● **Aim of the task**
Answer these questions using the reading instruction Q&A below:
1. What subject does the colleague teach?
2. What does the response say is a valuable commodity in reading comprehension?
3. What does the response say reading instruction can give students?
Begin Selected extract
Teacher question
One of my colleagues told us that we should not be teaching guided reading lessons or comprehension skills or strategies. We’re using a core reading program that includes those kinds of things. He says that the science of reading proves that we would get higher reading achievement by teaching more social studies and science (he’s our science teacher) and dropping the comprehension instruction that we are providing. He’s really vocal about this. Can you help us shut him up?
Shanahan’s response
Your colleague is partly right. Knowledge about the world is a valuable commodity in reading comprehension. Education should both nurture curiosity and provide the means to fulfilling it — increasing what kids know about science and social studies (and literature and the arts, too.
He goes wrong, however, when he suggests that doing that should take the place of reading instruction. Such instruction can provide your students with a lifetime ability to increase their knowledge independently. Research does not support the idea of simply increasing knowledge about the world results in some automatic improvements in reading ability. There are types of reading comprehension instruction that can provide those kinds of results. Basically, your colleague is very unscientifically going beyond the empirical evidence and overstating his case.
Comprehension instruction is complicated and multivariate — there isn’t a single type of skill or approach that is likely to be sufficient. I can’t possibly, in the space available here, provide a complete map to what can be included profitably in a reading program.
End Selected extract
Begin Stored rows
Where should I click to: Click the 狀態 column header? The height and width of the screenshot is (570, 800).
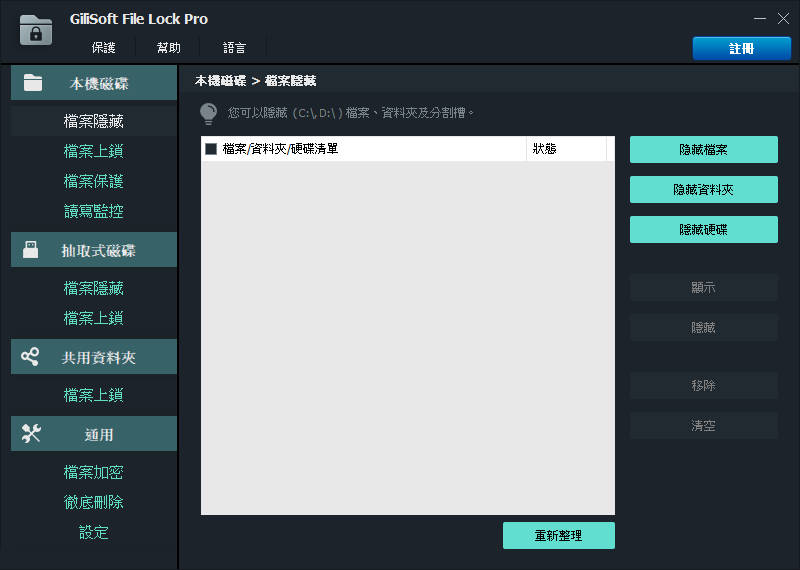545,149
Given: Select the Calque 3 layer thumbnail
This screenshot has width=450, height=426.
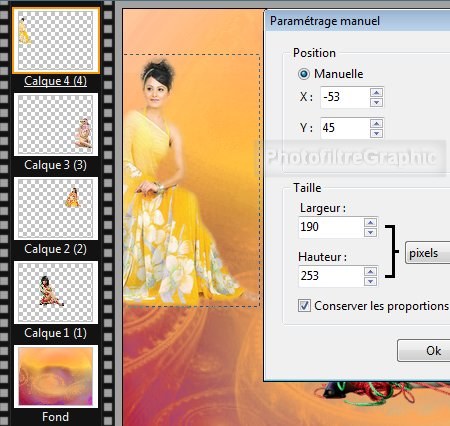Looking at the screenshot, I should coord(56,124).
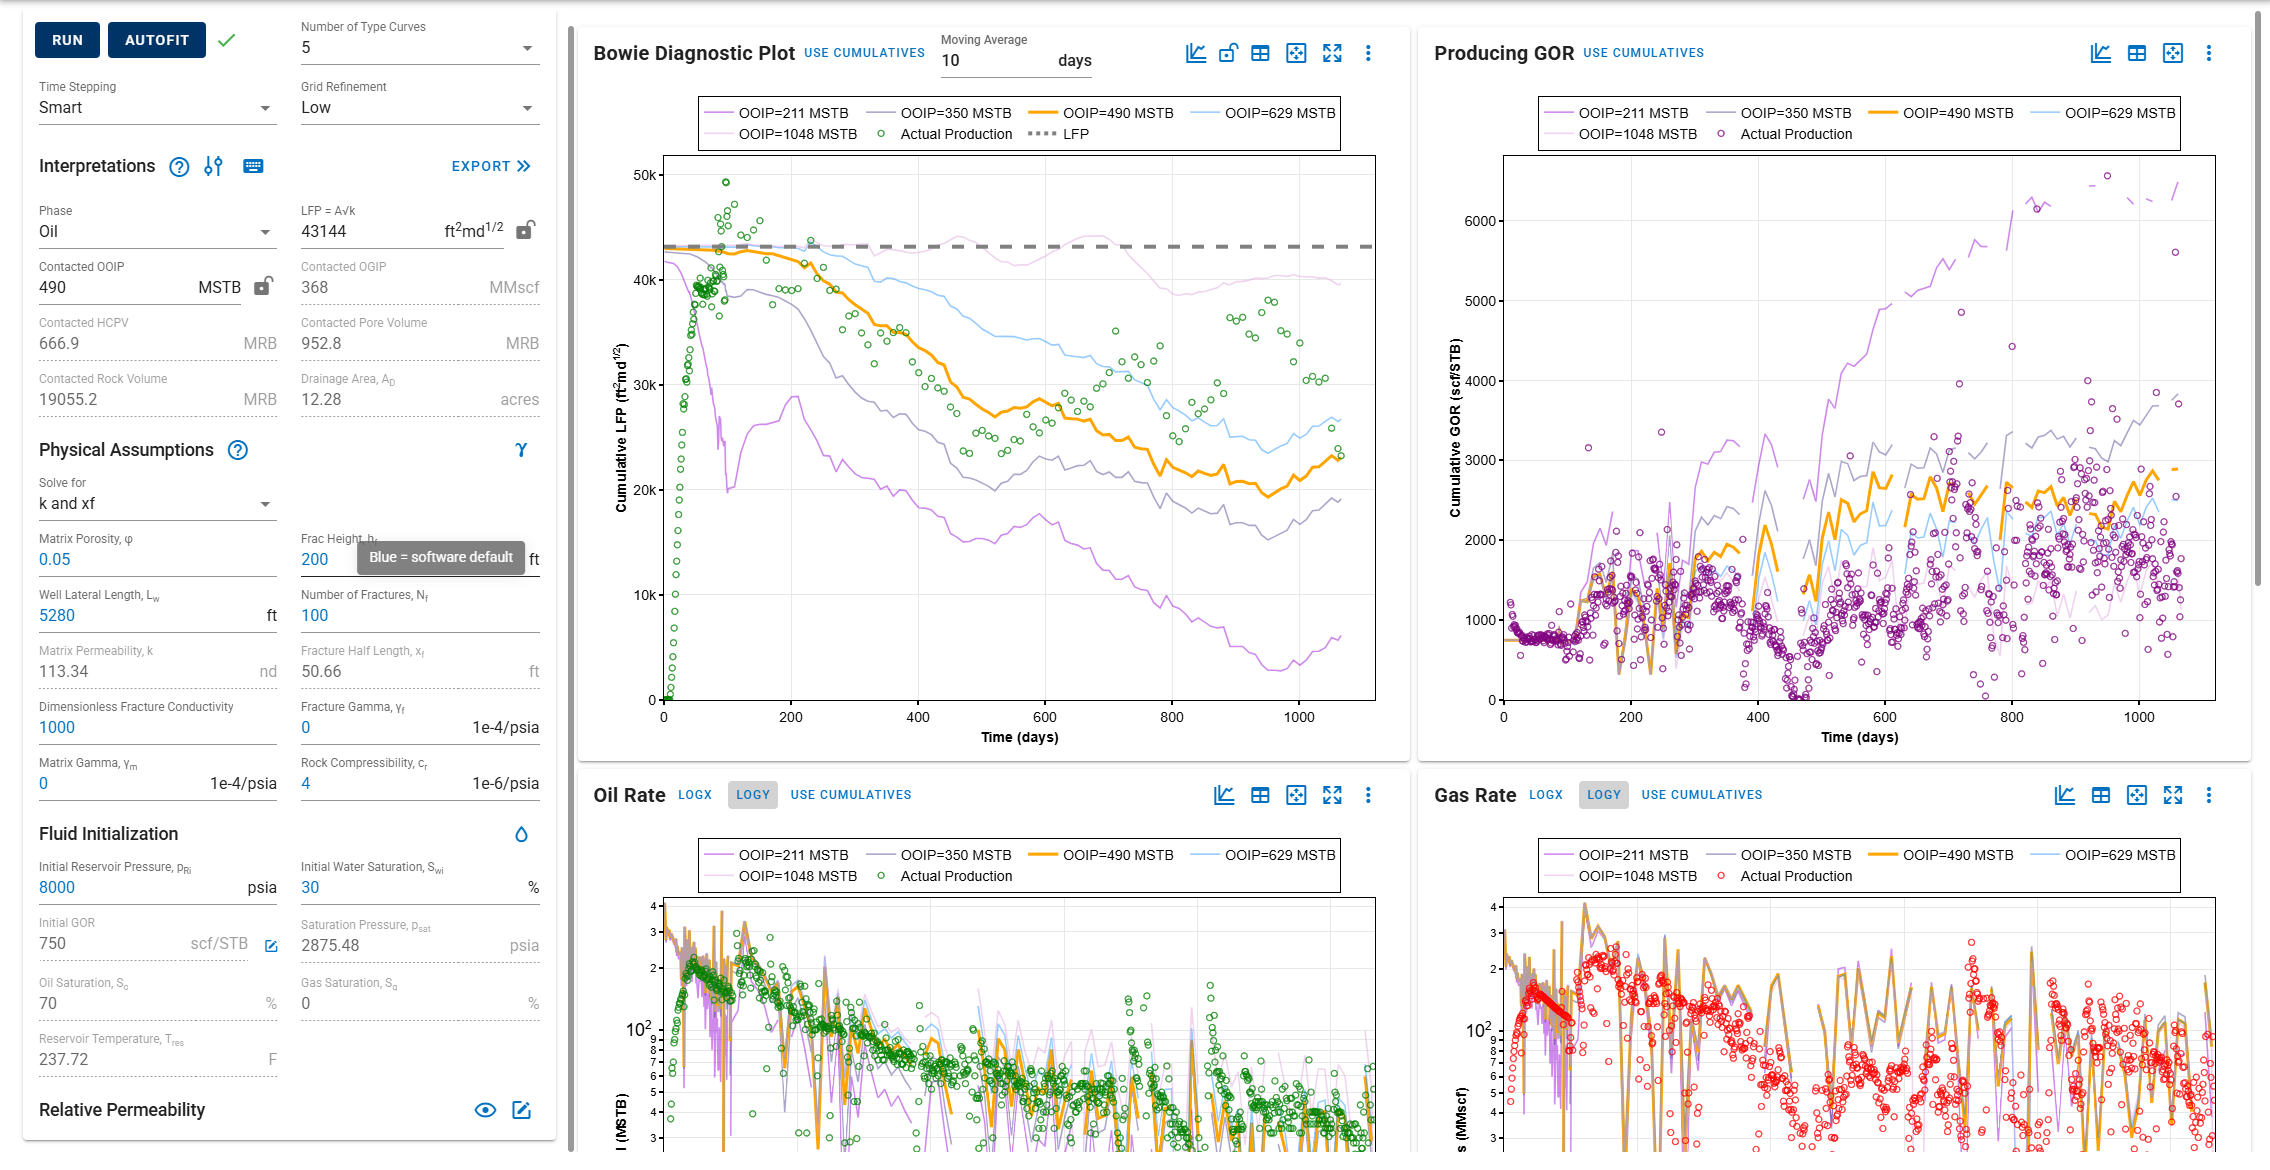Click the Interpretations tuning sliders icon
The width and height of the screenshot is (2270, 1170).
point(213,167)
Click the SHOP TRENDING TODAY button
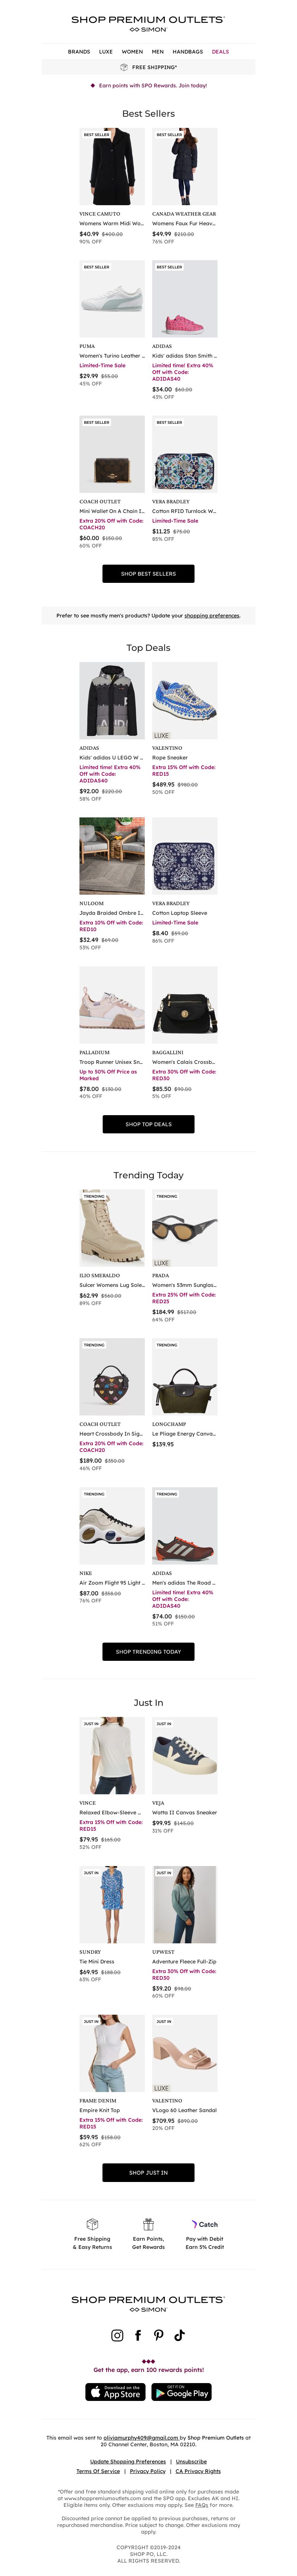Image resolution: width=297 pixels, height=2576 pixels. click(x=148, y=1651)
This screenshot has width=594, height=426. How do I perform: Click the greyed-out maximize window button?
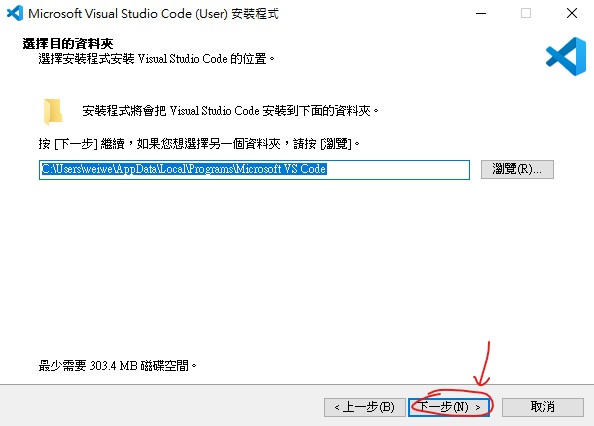pyautogui.click(x=526, y=13)
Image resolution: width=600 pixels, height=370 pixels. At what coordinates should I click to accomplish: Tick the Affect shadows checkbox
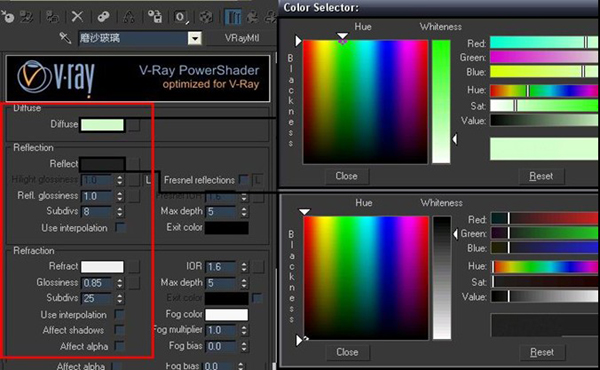click(x=120, y=330)
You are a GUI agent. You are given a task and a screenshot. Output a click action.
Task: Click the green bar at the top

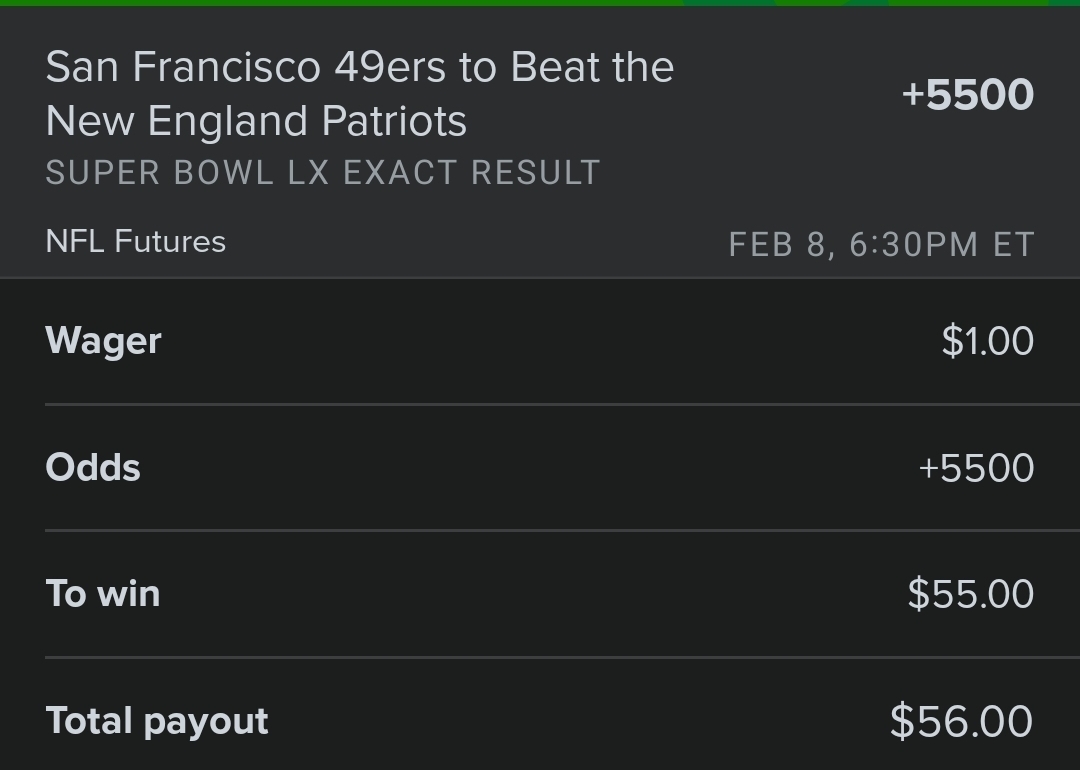point(540,3)
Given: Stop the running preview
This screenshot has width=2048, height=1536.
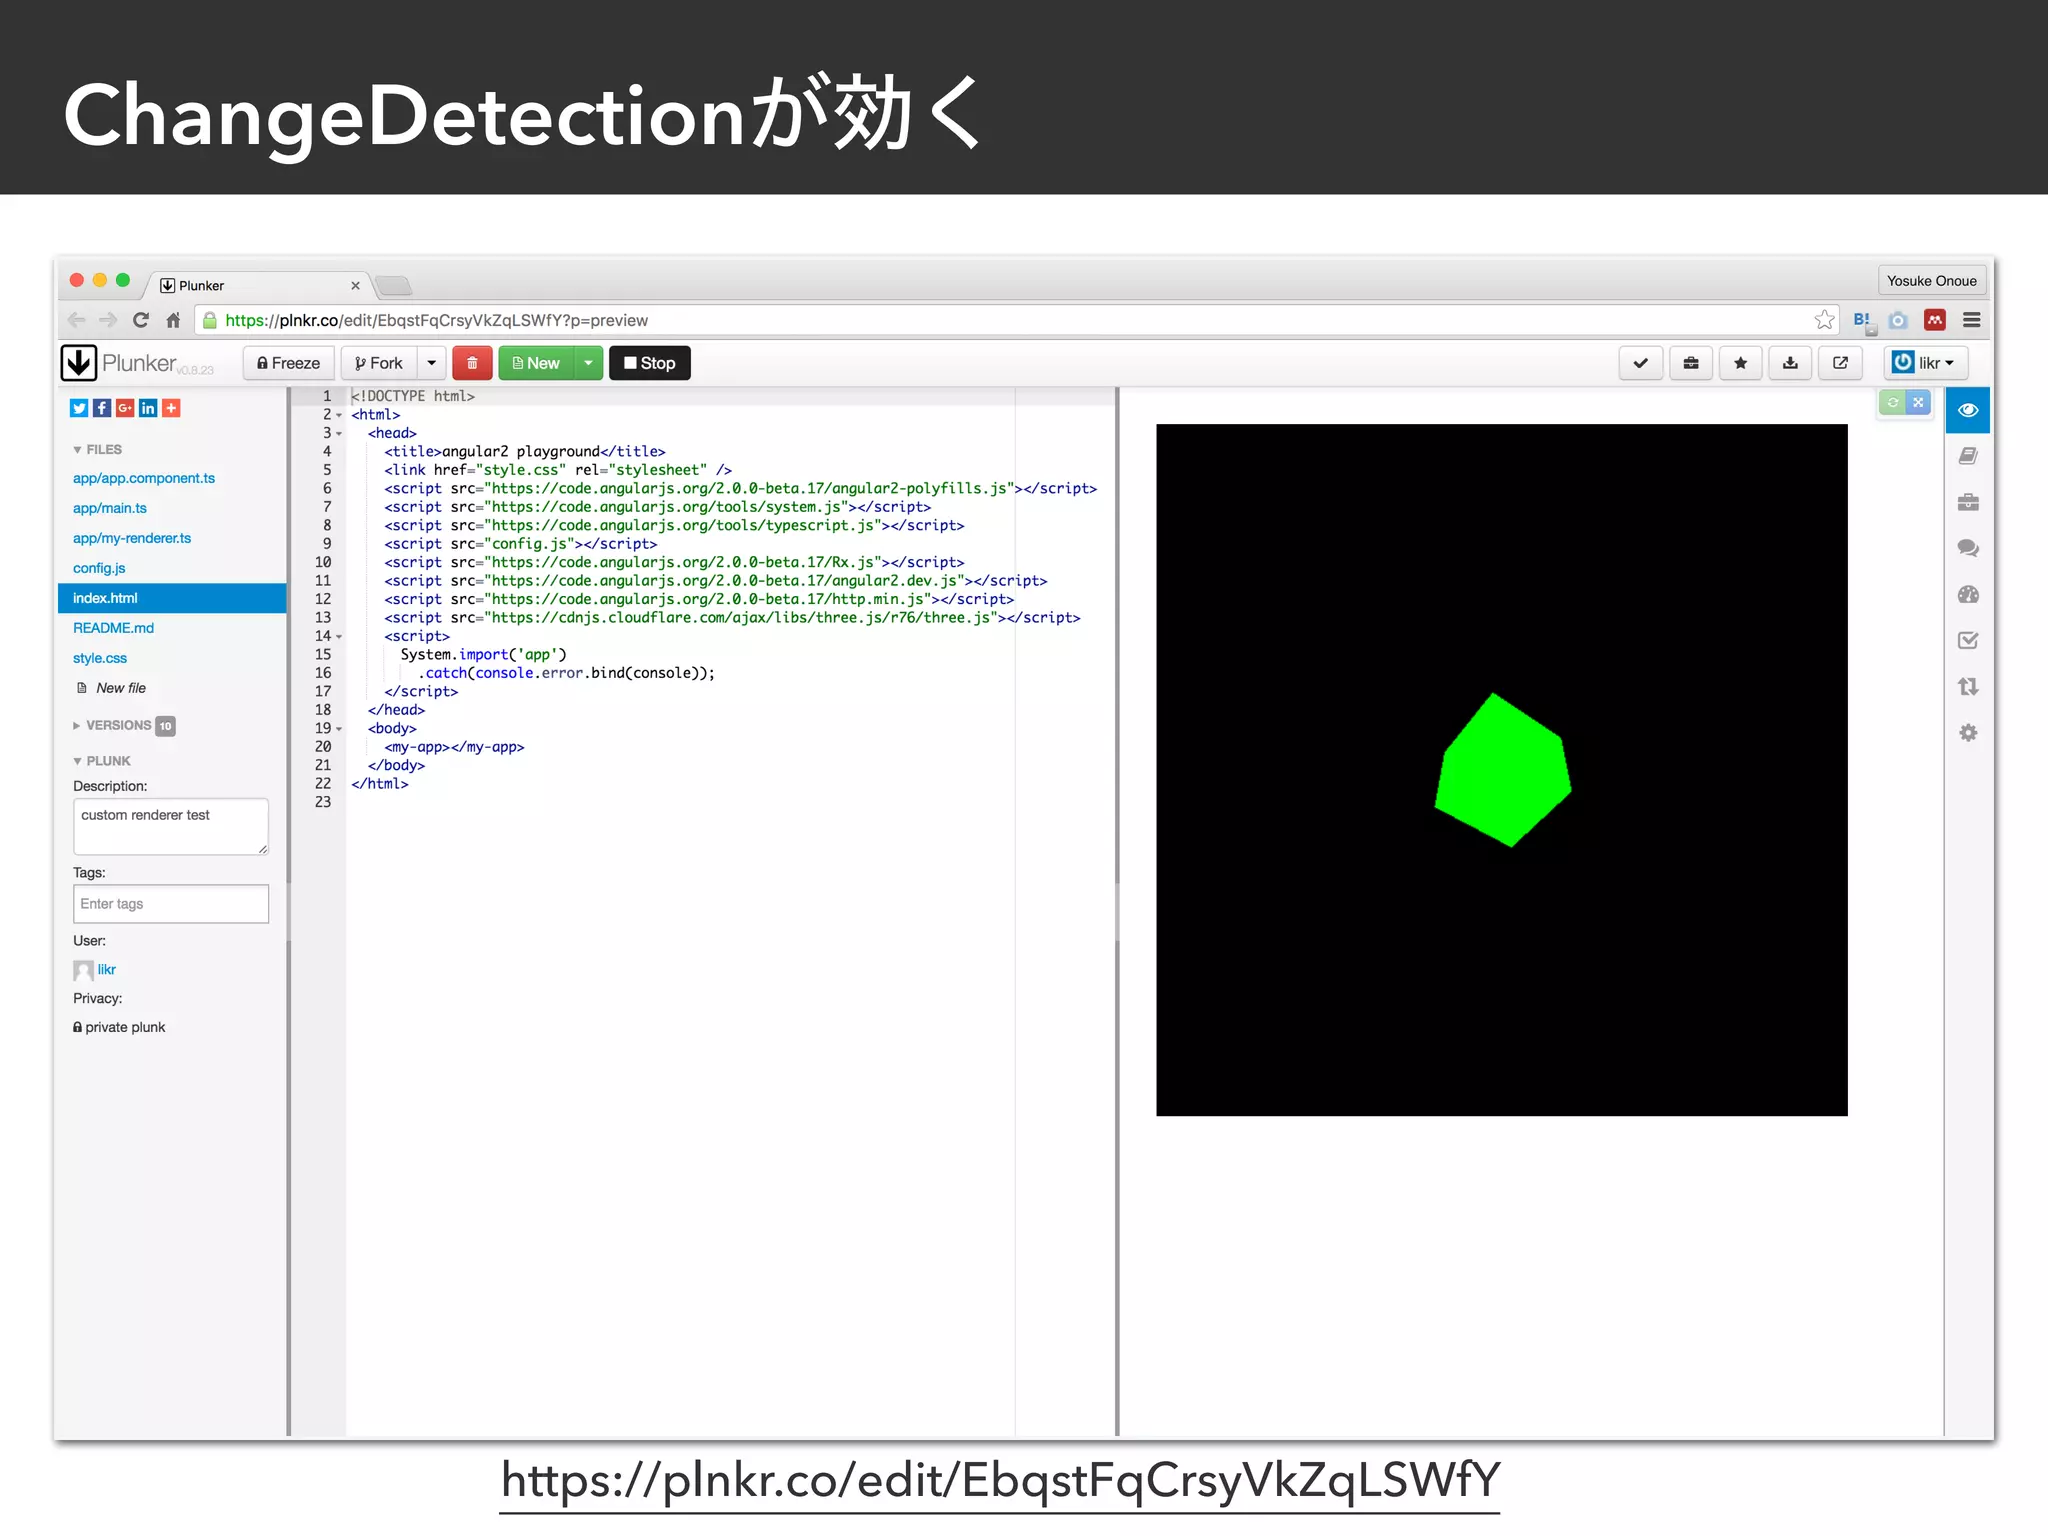Looking at the screenshot, I should (x=649, y=363).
End Stored rows
● **Solved exercise**
1. Science.
2. Knowledge about the world.
3. A lifetime ability to increase their knowledge independently.